# [Data records]
◆ ◆ ◆

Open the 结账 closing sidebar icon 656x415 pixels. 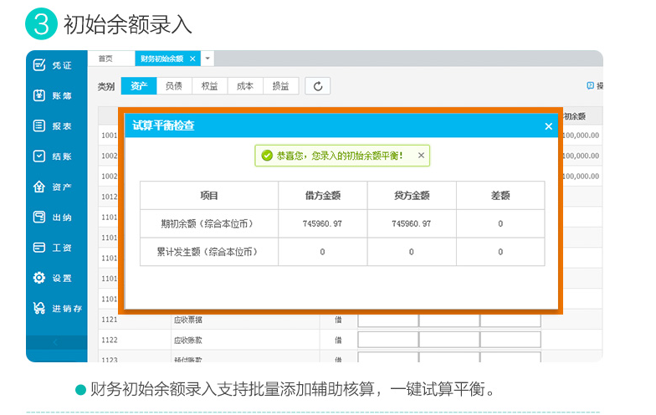(x=39, y=156)
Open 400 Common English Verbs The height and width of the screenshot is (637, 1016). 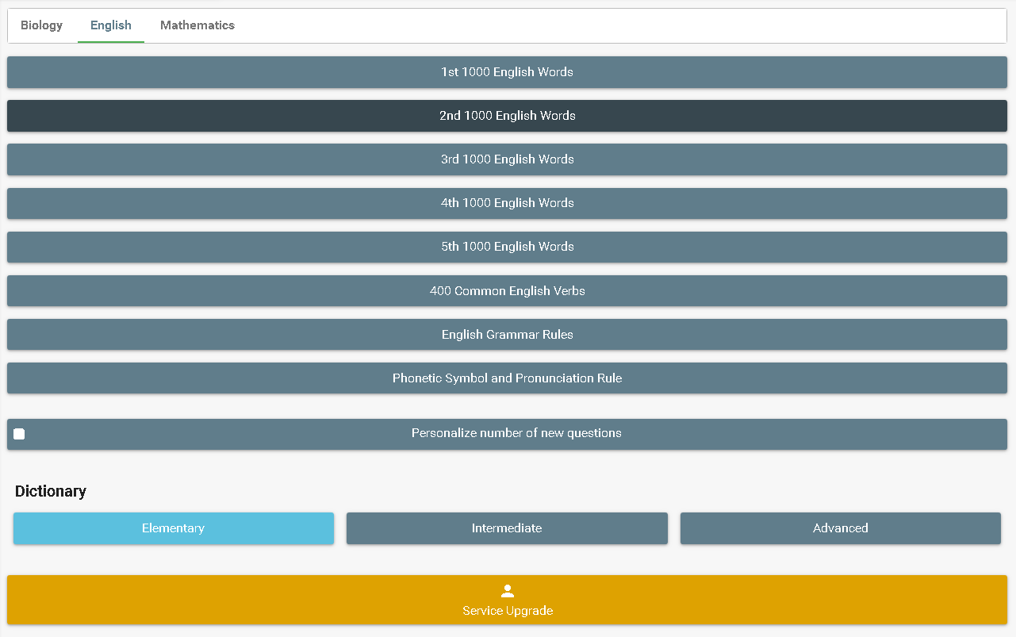(x=507, y=291)
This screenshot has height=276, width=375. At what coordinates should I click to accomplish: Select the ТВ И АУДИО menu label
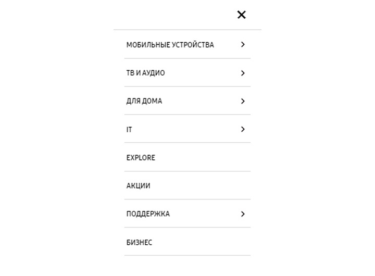click(x=145, y=73)
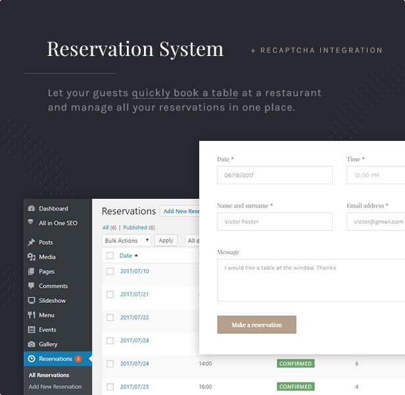Click the Dashboard gauge icon

pyautogui.click(x=32, y=209)
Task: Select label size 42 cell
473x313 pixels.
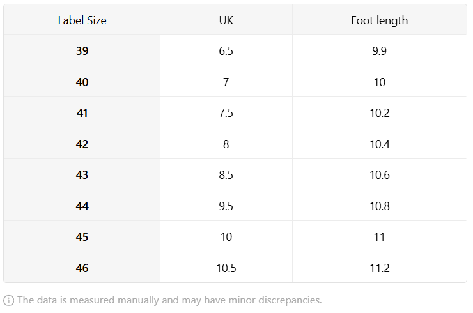Action: 82,144
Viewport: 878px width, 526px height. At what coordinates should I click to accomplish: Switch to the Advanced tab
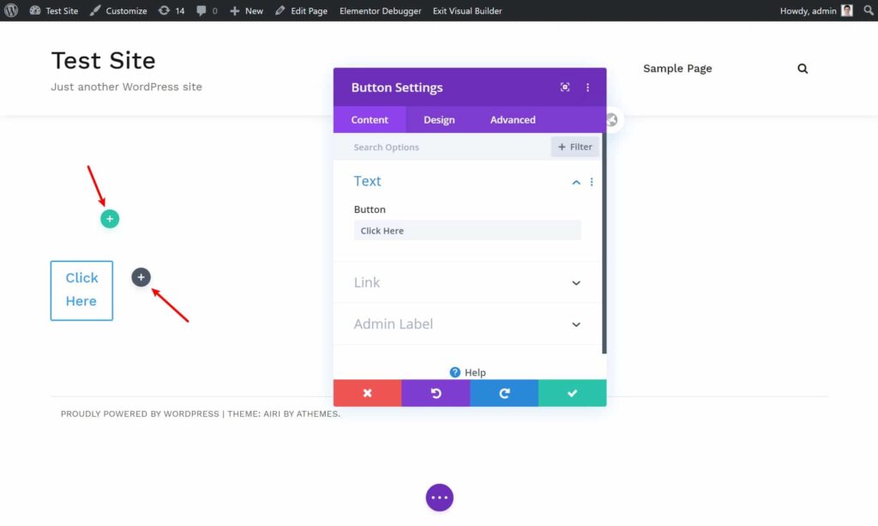tap(513, 120)
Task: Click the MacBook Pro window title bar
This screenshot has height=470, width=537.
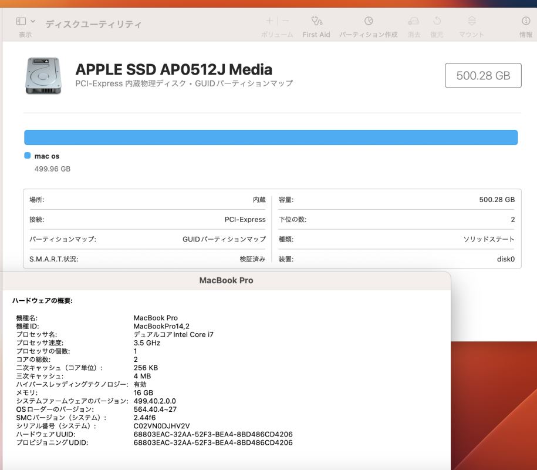Action: click(226, 280)
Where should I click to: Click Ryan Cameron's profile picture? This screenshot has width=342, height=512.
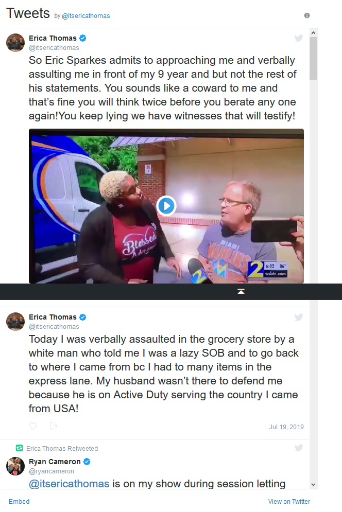(x=15, y=466)
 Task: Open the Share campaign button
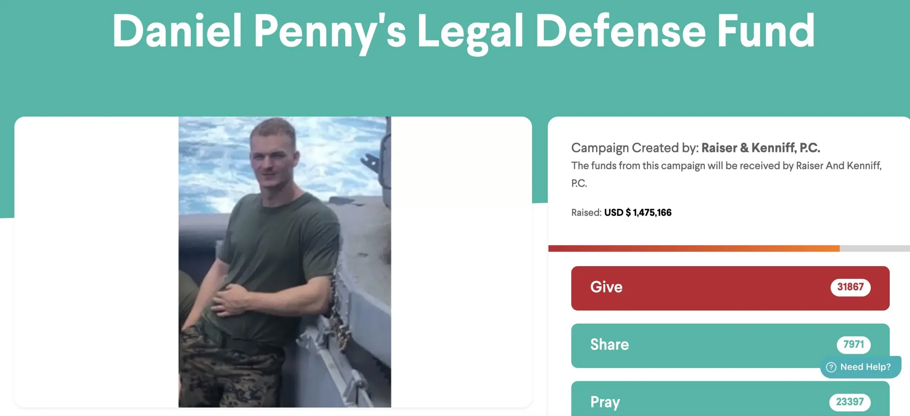tap(730, 345)
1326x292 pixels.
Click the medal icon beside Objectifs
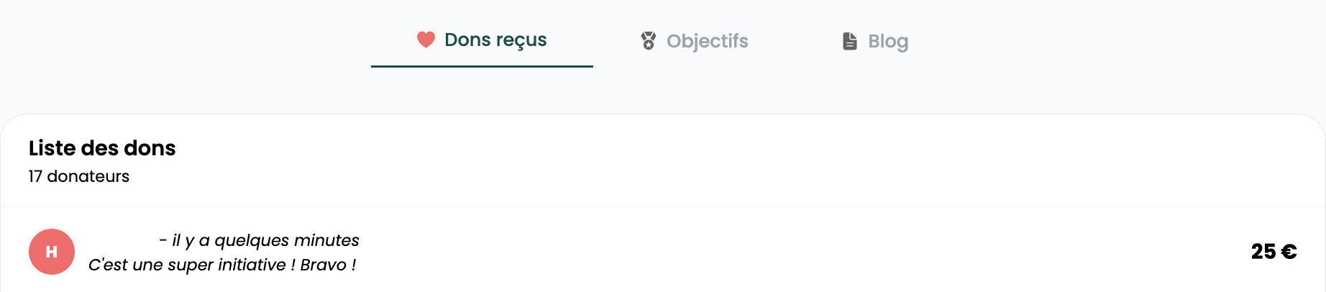coord(649,41)
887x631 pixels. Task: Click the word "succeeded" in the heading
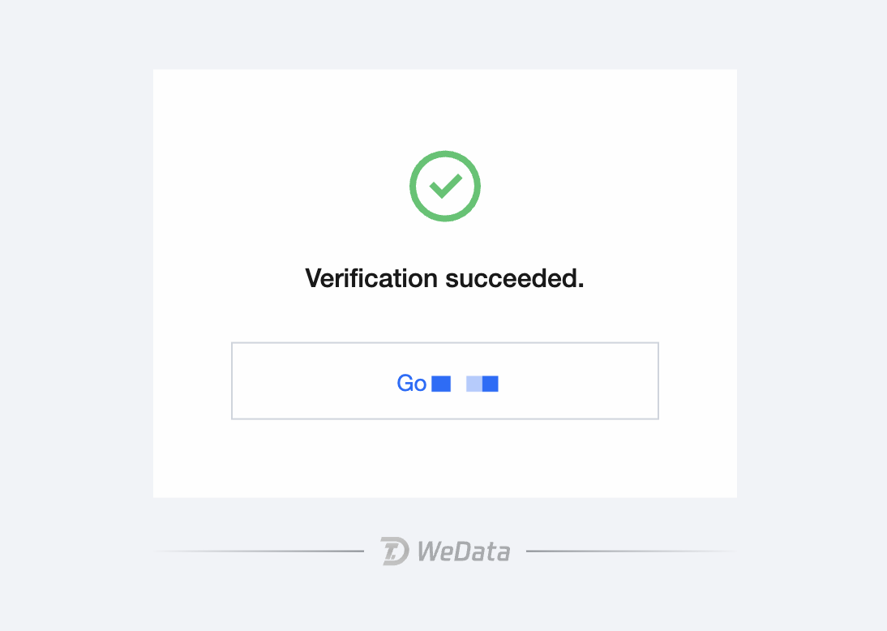point(511,279)
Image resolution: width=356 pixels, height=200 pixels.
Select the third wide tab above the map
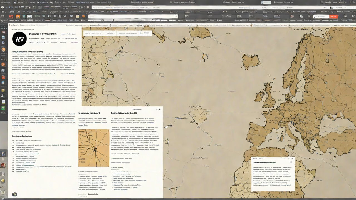(127, 33)
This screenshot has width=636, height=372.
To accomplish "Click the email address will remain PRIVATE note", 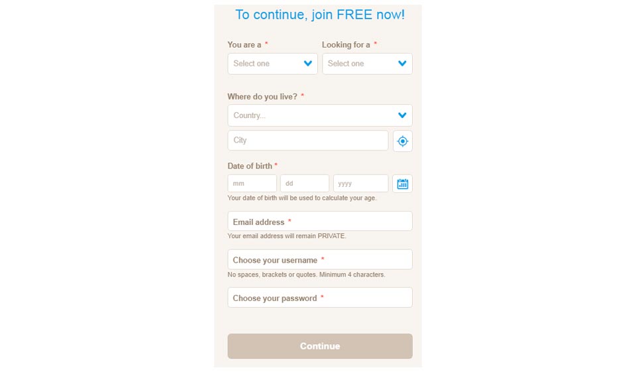I will click(287, 236).
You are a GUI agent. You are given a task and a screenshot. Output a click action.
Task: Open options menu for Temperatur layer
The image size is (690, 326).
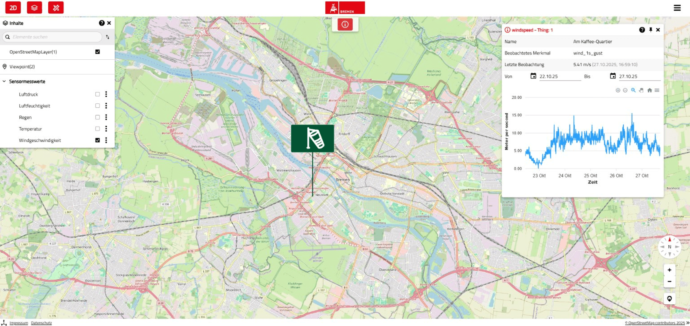pyautogui.click(x=106, y=129)
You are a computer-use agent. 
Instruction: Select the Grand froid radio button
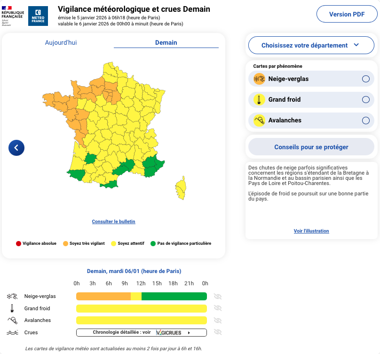[x=365, y=100]
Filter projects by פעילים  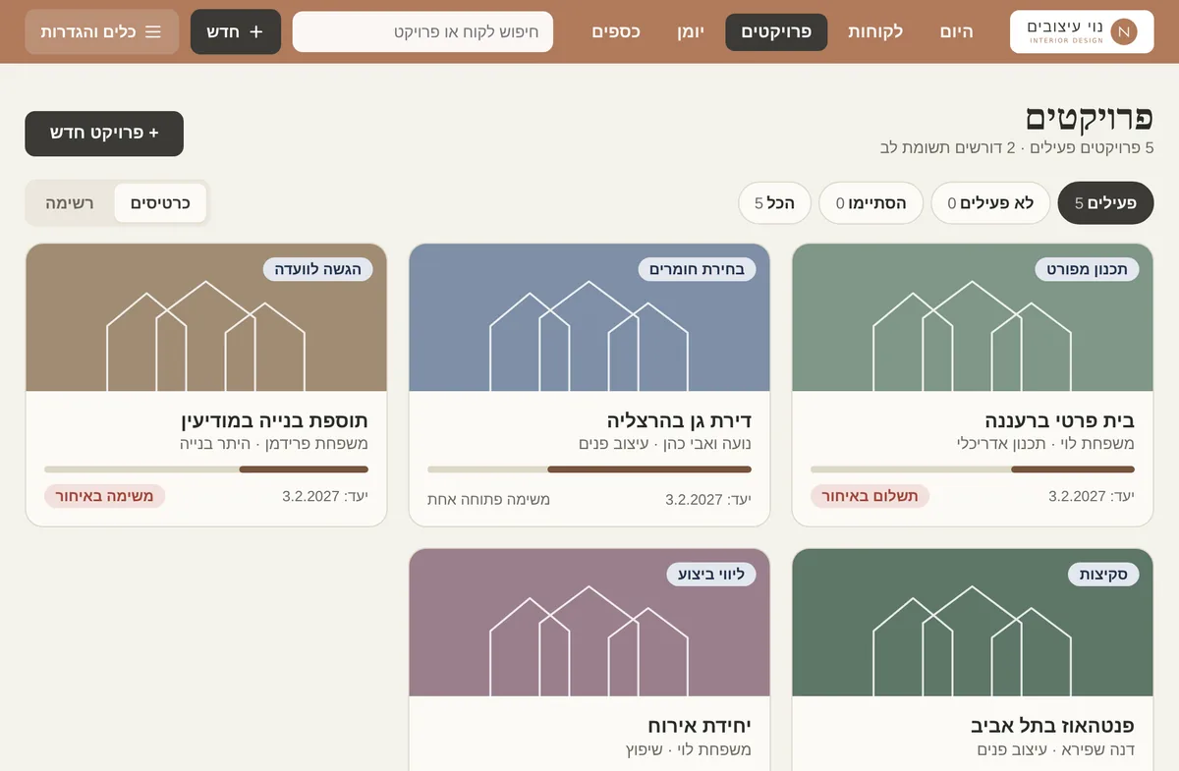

◆ ◆ ◆

# [Exercise description]
Copy out every line from the records that has the word "agent".

# [Task output]
You are a GUI agent. You are given a task and a screenshot. Output a click action.
You are a computer-use agent. 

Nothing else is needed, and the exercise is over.